- EXERCISE DIRECTIONS
Your reply should contain only the line with "Toggle the Townhouses property type chip" and the lines after it through the end of the data, each written out exactly.

- Source data
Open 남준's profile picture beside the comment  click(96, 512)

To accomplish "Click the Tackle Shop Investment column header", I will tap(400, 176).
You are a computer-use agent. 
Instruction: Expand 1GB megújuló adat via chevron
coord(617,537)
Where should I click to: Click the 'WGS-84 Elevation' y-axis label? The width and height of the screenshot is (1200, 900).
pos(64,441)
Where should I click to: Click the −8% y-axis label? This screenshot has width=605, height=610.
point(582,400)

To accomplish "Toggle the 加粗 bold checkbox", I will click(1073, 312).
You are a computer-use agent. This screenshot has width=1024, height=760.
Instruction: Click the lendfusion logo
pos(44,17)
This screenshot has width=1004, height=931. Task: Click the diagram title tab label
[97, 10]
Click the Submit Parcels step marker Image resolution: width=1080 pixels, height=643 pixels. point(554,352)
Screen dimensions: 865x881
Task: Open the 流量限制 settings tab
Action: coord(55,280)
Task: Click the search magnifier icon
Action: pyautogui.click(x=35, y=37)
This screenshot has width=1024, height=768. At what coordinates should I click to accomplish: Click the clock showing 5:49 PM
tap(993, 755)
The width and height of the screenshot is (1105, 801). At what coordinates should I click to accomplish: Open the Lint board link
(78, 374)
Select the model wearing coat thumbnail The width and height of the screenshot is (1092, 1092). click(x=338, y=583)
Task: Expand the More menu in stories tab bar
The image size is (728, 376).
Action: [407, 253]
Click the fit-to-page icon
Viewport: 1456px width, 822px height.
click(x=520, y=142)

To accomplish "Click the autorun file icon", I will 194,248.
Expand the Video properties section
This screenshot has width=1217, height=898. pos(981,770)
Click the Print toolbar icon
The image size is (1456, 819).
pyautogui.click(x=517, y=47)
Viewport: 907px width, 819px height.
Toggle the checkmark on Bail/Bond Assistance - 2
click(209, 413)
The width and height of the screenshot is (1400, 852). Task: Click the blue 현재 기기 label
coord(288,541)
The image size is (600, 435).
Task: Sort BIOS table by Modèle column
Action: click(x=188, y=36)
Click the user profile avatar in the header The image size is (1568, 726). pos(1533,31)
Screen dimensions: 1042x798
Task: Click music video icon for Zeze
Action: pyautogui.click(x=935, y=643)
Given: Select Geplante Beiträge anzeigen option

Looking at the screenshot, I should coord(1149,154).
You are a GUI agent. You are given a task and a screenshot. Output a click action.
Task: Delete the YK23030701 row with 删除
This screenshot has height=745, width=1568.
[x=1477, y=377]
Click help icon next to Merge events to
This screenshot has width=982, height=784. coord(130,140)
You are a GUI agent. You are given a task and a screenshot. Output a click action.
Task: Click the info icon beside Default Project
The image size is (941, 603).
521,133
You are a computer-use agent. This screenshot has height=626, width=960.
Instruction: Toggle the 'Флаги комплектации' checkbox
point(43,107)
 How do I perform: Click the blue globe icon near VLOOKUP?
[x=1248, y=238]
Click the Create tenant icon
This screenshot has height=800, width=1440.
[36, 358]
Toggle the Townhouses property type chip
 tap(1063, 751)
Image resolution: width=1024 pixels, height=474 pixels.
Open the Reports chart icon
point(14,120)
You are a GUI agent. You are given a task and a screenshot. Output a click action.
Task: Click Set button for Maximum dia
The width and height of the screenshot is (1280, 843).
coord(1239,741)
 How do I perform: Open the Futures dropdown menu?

- COMPLETED EXERCISE
Toggle the Townhouses property type chip
 tap(1063, 751)
Image resolution: width=1024 pixels, height=474 pixels.
Open the Reports chart icon
point(14,120)
You are a GUI agent. You are given a task and a screenshot. Output a click action.
Task: Click Set button for Maximum dia
The width and height of the screenshot is (1280, 843).
coord(1239,741)
 How do I perform: Open the Futures dropdown menu?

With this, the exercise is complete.